§ **Exercise details**:
Restate the full set of records exactly, without adding or dropping a word.

___ Data ___

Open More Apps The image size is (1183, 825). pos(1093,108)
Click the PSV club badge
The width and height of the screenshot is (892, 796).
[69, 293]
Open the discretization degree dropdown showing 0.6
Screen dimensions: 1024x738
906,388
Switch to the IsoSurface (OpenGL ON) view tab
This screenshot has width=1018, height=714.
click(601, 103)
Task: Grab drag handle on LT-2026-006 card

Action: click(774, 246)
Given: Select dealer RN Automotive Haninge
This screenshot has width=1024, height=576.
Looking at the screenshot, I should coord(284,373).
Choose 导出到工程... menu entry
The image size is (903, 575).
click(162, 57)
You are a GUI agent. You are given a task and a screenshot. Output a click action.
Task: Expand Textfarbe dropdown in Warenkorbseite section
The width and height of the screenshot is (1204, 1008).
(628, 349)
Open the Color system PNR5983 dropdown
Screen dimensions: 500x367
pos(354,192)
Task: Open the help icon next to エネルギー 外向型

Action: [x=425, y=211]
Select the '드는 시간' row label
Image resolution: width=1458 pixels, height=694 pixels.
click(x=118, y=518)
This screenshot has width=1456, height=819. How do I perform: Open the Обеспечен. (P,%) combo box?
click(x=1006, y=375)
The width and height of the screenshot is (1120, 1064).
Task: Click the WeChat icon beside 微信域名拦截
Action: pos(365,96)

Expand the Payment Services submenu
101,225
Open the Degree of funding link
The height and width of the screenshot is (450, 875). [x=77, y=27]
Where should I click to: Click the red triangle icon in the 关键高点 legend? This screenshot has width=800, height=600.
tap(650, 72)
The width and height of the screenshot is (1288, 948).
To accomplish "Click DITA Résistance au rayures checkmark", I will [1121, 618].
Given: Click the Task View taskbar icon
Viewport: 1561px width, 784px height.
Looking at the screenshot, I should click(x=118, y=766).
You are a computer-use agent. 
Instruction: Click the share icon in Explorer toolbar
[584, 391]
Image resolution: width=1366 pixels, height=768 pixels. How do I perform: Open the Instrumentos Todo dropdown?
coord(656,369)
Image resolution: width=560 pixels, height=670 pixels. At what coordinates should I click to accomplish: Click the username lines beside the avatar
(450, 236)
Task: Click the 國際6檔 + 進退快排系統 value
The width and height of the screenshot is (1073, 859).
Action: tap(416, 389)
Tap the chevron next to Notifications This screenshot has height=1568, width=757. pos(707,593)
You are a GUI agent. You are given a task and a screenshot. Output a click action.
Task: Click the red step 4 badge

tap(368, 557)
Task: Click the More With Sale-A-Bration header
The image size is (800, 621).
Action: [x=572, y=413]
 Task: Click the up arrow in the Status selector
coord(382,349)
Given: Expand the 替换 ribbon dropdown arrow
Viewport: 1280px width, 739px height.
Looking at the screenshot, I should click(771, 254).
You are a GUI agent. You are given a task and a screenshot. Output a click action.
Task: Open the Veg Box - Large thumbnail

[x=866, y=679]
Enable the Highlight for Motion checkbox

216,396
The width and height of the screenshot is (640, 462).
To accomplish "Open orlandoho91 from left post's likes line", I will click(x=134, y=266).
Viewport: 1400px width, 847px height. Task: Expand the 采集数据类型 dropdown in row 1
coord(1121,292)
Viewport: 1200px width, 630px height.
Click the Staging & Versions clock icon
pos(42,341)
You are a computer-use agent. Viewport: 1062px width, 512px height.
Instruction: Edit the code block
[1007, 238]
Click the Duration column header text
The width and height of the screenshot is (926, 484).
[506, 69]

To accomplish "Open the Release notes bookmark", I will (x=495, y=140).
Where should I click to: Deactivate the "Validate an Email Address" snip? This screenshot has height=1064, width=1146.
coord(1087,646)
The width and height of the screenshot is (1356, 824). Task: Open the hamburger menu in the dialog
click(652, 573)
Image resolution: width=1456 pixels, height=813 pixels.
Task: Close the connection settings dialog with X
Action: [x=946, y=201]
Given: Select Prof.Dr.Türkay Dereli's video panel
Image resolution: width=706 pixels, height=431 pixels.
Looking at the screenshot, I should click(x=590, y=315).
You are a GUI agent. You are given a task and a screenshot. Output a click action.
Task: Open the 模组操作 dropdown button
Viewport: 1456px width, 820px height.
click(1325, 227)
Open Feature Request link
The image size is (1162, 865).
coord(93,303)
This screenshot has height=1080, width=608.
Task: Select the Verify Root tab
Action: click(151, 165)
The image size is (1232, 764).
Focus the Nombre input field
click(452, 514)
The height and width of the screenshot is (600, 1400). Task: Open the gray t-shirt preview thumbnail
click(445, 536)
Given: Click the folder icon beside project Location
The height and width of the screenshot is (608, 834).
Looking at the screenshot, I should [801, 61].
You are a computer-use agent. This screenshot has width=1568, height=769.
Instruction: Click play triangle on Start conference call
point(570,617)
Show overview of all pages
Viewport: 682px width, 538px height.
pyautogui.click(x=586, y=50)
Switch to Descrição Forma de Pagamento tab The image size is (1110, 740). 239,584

___

§ **Solution to the problem**:
Open More Apps The image size is (1183, 825). pos(1093,108)
Click the PSV club badge
The width and height of the screenshot is (892, 796).
[69, 293]
Open the discretization degree dropdown showing 0.6
Screen dimensions: 1024x738
906,388
Switch to the IsoSurface (OpenGL ON) view tab
This screenshot has width=1018, height=714.
click(601, 103)
Task: Grab drag handle on LT-2026-006 card

Action: click(774, 246)
Given: Select dealer RN Automotive Haninge
This screenshot has width=1024, height=576.
Looking at the screenshot, I should coord(284,373).
Choose 导出到工程... menu entry
The image size is (903, 575).
click(162, 57)
You are a GUI agent. You are given a task and a screenshot. Output a click action.
Task: Expand Textfarbe dropdown in Warenkorbseite section
The width and height of the screenshot is (1204, 1008).
(628, 349)
Open the Color system PNR5983 dropdown
Screen dimensions: 500x367
pos(354,192)
Task: Open the help icon next to エネルギー 外向型

Action: [x=425, y=211]
Select the '드는 시간' row label
Image resolution: width=1458 pixels, height=694 pixels.
click(x=118, y=518)
This screenshot has width=1456, height=819. How do I perform: Open the Обеспечен. (P,%) combo box?
click(x=1006, y=375)
The width and height of the screenshot is (1120, 1064).
Task: Click the WeChat icon beside 微信域名拦截
Action: pos(365,96)

Expand the Payment Services submenu
101,225
Open the Degree of funding link
The height and width of the screenshot is (450, 875). [x=77, y=27]
Where should I click to: Click the red triangle icon in the 关键高点 legend? This screenshot has width=800, height=600.
tap(650, 72)
The width and height of the screenshot is (1288, 948).
To accomplish "Click DITA Résistance au rayures checkmark", I will [1121, 618].
Given: Click the Task View taskbar icon
Viewport: 1561px width, 784px height.
Looking at the screenshot, I should click(x=118, y=766).
You are a computer-use agent. 
Instruction: Click the share icon in Explorer toolbar
[584, 391]
Image resolution: width=1366 pixels, height=768 pixels. How do I perform: Open the Instrumentos Todo dropdown?
coord(656,369)
Image resolution: width=560 pixels, height=670 pixels. At what coordinates should I click to accomplish: Click the username lines beside the avatar
(450, 236)
Task: Click the 國際6檔 + 進退快排系統 value
The width and height of the screenshot is (1073, 859).
Action: tap(416, 389)
Tap the chevron next to Notifications This screenshot has height=1568, width=757. pos(707,593)
You are a GUI agent. You are given a task and a screenshot. Output a click action.
Task: Click the red step 4 badge

tap(368, 557)
Task: Click the More With Sale-A-Bration header
The image size is (800, 621).
Action: [x=572, y=413]
 Task: Click the up arrow in the Status selector
coord(382,349)
Given: Expand the 替换 ribbon dropdown arrow
Viewport: 1280px width, 739px height.
Looking at the screenshot, I should click(771, 254).
You are a GUI agent. You are given a task and a screenshot. Output a click action.
Task: Open the Veg Box - Large thumbnail

[x=866, y=679]
Enable the Highlight for Motion checkbox

216,396
The width and height of the screenshot is (640, 462).
To accomplish "Open orlandoho91 from left post's likes line", I will click(x=134, y=266).
Viewport: 1400px width, 847px height. Task: Expand the 采集数据类型 dropdown in row 1
coord(1121,292)
Viewport: 1200px width, 630px height.
Click the Staging & Versions clock icon
pos(42,341)
You are a computer-use agent. Viewport: 1062px width, 512px height.
Instruction: Edit the code block
[1007, 238]
Click the Duration column header text
The width and height of the screenshot is (926, 484).
[506, 69]

To accomplish "Open the Release notes bookmark", I will (x=495, y=140).
Where should I click to: Deactivate the "Validate an Email Address" snip? This screenshot has height=1064, width=1146.
coord(1087,646)
The width and height of the screenshot is (1356, 824). Task: Open the hamburger menu in the dialog
click(652, 573)
Image resolution: width=1456 pixels, height=813 pixels.
Task: Close the connection settings dialog with X
Action: [x=946, y=201]
Given: Select Prof.Dr.Türkay Dereli's video panel
Image resolution: width=706 pixels, height=431 pixels.
Looking at the screenshot, I should click(x=590, y=315).
You are a GUI agent. You are given a task and a screenshot. Output a click action.
Task: Open the 模组操作 dropdown button
Viewport: 1456px width, 820px height.
click(1325, 227)
Open Feature Request link
The image size is (1162, 865).
coord(93,303)
This screenshot has height=1080, width=608.
Task: Select the Verify Root tab
Action: click(151, 165)
The image size is (1232, 764).
Focus the Nombre input field
click(452, 514)
The height and width of the screenshot is (600, 1400). Task: Open the gray t-shirt preview thumbnail
click(445, 536)
Given: Click the folder icon beside project Location
The height and width of the screenshot is (608, 834).
Looking at the screenshot, I should [801, 61].
You are a computer-use agent. This screenshot has width=1568, height=769.
Instruction: Click play triangle on Start conference call
point(570,617)
Show overview of all pages
Viewport: 682px width, 538px height.
pyautogui.click(x=586, y=50)
Switch to Descrição Forma de Pagamento tab The image size is (1110, 740). 239,584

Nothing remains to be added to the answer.